:: WORK TO BE COMPLETED ::
From the records below, give the number of lines that include the word "project". Add no other words.

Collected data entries
+--
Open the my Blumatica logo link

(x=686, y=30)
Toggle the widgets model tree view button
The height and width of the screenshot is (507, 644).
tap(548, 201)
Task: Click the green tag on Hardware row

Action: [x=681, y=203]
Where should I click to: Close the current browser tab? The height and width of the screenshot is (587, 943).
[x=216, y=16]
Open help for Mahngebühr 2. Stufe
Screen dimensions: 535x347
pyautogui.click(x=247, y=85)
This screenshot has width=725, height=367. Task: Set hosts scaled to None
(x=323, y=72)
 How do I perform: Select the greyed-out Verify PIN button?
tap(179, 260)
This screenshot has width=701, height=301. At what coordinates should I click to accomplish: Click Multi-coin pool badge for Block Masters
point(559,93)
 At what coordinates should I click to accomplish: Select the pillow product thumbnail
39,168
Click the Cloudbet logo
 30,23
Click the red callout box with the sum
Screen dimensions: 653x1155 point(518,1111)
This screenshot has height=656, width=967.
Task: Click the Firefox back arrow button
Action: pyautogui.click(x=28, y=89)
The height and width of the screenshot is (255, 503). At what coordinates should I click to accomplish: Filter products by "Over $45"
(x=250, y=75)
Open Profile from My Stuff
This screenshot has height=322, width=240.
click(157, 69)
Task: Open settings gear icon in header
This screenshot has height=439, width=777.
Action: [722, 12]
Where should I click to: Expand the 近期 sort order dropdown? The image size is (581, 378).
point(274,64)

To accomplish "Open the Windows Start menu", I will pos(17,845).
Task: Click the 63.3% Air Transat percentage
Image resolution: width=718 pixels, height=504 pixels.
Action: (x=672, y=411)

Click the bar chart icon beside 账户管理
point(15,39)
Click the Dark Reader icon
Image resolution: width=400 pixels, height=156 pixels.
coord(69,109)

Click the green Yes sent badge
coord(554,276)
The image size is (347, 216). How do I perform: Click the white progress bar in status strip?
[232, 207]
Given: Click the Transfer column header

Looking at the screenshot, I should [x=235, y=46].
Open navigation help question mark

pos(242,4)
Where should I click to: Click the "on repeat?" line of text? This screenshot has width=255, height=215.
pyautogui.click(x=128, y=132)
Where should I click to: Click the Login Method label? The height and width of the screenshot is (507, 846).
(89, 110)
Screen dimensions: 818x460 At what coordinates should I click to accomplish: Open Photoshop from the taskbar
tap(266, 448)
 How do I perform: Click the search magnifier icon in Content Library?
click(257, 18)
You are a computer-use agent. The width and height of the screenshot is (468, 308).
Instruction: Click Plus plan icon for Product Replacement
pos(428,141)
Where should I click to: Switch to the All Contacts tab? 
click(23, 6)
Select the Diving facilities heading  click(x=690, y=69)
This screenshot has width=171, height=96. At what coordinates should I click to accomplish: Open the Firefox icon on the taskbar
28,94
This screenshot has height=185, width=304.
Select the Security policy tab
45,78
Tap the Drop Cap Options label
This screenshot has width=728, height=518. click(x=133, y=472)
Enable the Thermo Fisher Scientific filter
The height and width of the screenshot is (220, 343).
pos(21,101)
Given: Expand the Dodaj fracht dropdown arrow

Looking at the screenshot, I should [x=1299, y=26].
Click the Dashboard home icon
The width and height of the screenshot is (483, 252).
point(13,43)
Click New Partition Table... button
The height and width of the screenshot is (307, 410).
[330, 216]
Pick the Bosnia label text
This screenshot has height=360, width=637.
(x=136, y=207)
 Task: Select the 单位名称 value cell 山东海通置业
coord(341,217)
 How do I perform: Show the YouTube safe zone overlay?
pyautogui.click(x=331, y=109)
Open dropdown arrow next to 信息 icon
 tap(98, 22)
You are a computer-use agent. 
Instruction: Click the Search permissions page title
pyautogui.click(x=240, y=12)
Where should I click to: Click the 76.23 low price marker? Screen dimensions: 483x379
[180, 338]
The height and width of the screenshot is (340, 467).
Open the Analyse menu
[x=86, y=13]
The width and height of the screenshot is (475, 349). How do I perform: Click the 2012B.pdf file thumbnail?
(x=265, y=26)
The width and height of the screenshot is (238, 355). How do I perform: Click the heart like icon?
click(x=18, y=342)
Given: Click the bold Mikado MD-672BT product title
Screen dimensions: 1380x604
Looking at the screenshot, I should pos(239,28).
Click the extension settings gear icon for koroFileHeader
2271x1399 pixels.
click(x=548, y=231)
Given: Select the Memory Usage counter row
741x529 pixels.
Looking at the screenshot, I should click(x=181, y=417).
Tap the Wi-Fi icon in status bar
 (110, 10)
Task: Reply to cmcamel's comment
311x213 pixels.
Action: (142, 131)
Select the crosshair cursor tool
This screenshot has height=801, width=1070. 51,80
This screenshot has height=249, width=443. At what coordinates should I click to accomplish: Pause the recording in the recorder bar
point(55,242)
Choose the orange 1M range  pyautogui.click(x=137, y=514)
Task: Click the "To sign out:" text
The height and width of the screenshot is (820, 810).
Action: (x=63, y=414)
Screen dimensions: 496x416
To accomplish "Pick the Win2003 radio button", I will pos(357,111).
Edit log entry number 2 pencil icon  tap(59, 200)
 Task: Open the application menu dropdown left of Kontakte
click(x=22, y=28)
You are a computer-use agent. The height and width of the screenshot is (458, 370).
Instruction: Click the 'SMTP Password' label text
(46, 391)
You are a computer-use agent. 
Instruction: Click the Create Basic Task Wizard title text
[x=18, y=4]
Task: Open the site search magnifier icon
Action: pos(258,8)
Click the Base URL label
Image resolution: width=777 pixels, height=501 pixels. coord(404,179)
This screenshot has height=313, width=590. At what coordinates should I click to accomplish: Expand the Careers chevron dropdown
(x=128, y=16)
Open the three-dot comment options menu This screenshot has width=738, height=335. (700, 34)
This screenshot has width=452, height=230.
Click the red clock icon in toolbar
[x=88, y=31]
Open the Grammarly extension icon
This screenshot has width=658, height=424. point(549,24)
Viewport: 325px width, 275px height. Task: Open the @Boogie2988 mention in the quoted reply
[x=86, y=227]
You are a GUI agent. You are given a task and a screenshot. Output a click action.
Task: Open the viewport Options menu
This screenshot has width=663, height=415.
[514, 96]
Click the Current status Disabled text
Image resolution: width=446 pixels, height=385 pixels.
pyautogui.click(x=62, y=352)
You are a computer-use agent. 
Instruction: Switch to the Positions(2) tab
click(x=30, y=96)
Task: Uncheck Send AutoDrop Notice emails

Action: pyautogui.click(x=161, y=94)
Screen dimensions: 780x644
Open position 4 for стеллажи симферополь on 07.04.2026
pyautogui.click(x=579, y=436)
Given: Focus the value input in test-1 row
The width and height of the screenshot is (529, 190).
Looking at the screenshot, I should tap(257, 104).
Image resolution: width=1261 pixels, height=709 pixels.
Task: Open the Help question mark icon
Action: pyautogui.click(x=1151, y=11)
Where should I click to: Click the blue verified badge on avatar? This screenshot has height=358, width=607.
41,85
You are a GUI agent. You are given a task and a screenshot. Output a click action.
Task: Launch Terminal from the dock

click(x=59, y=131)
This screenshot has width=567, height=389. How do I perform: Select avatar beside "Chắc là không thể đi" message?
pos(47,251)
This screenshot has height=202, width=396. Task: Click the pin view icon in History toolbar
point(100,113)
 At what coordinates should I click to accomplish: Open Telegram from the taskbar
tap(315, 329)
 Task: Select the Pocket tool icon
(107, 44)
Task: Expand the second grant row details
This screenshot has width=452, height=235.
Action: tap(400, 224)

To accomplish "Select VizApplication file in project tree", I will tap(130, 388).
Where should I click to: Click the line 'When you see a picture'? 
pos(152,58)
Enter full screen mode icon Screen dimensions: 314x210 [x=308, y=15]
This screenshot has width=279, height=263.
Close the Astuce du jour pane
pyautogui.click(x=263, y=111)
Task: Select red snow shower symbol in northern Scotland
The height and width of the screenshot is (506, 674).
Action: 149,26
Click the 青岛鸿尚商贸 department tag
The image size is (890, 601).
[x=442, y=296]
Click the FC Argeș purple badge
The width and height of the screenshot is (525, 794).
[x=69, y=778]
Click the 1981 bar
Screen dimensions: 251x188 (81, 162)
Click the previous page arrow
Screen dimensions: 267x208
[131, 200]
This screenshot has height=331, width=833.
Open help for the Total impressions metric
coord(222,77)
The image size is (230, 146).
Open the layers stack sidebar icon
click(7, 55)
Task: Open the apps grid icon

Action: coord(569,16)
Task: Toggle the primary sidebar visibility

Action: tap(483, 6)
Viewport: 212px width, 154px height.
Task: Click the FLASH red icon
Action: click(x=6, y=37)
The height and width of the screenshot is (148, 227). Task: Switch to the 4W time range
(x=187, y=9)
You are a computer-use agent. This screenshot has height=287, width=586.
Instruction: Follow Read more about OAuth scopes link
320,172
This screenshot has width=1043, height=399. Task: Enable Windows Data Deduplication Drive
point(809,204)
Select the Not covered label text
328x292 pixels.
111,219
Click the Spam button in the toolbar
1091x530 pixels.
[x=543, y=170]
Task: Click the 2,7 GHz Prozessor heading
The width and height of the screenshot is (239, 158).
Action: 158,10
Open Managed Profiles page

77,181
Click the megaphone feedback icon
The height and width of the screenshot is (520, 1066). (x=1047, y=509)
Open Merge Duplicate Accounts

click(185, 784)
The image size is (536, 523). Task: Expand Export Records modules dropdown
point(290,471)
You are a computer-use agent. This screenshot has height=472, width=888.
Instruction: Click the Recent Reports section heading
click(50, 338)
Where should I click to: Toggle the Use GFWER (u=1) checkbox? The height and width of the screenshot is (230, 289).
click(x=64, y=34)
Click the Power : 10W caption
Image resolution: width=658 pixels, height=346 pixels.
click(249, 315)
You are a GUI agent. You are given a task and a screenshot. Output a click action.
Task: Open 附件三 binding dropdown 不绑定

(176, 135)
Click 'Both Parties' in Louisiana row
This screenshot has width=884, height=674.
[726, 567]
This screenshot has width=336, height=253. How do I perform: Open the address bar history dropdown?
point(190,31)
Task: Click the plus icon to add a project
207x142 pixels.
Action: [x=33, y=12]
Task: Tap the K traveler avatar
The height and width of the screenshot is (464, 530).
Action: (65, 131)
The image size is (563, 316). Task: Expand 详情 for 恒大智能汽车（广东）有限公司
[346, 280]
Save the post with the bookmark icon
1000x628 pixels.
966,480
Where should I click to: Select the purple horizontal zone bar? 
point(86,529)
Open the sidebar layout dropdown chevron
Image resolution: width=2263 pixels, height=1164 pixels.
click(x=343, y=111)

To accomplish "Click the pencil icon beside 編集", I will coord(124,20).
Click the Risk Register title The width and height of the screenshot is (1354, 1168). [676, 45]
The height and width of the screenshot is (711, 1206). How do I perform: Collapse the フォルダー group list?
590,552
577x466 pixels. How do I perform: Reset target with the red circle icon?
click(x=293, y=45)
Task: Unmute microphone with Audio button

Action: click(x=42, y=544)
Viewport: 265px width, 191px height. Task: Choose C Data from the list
+--
:: WRITTEN SOLUTION ::
2